Laos received most of its court-related “classical” theatre traditions from its more powerful neighbours, first from the Khmers and later from the Thais. One indigenous feature is a reed organ called khen, the national instrument of Laos, which is used to accompany a type of troubadour singing. This style is known as mohlam, and it developed from an old solo form into a duet, where male and female singers present love songs to a khen accompaniment.
There are three types of khen: the six-hole, the 14-hole, and the 16-hole instrument. A khen can be regarded as sacred and it can receive blessings and offerings.
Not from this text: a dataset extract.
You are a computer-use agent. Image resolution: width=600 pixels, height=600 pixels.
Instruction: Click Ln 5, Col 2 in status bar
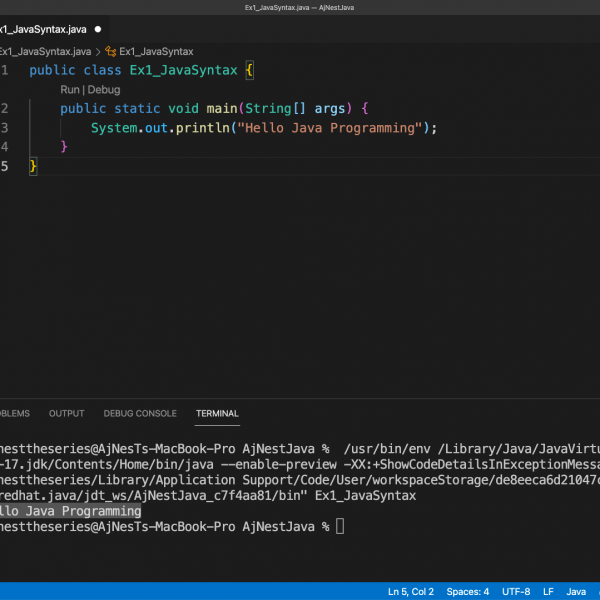410,592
The warm sound of the khen supports and elaborates the ornamentation of the lam singing style, which focuses on verbally elaborate verses.
The stories conveyed by this type of music are often love stories, but mohlam has also been a way to spread news around the villages. It may have its roots in animistic spirit belief as is indicated by its hypnotic quality, which seems to easily lead the listener, and perhaps the performers too, into a trance-like state. The mohlam or ‘courts of love’ folk songs are still extremely popular in Laos, and also among Lao speakers in neighbouring countries.
Mohlam luong or “story mohlam” is a form of sung drama specialising in local historical or legendary stories. It is performed in commercial theatres around the country. It came about in the early years of the twentieth century, when the Thai likay “folk opera” was introduced into Laos.
The mohlam luong performances originally followed the likay model, but in later years the thriving indigenous mohlam tradition began to dominate. The costumes and stories of this hybrid form of folk theatre may still reflect Thai influences, but the music, both the intricate singing and its accompaniment, are clearly part of the Lao arts.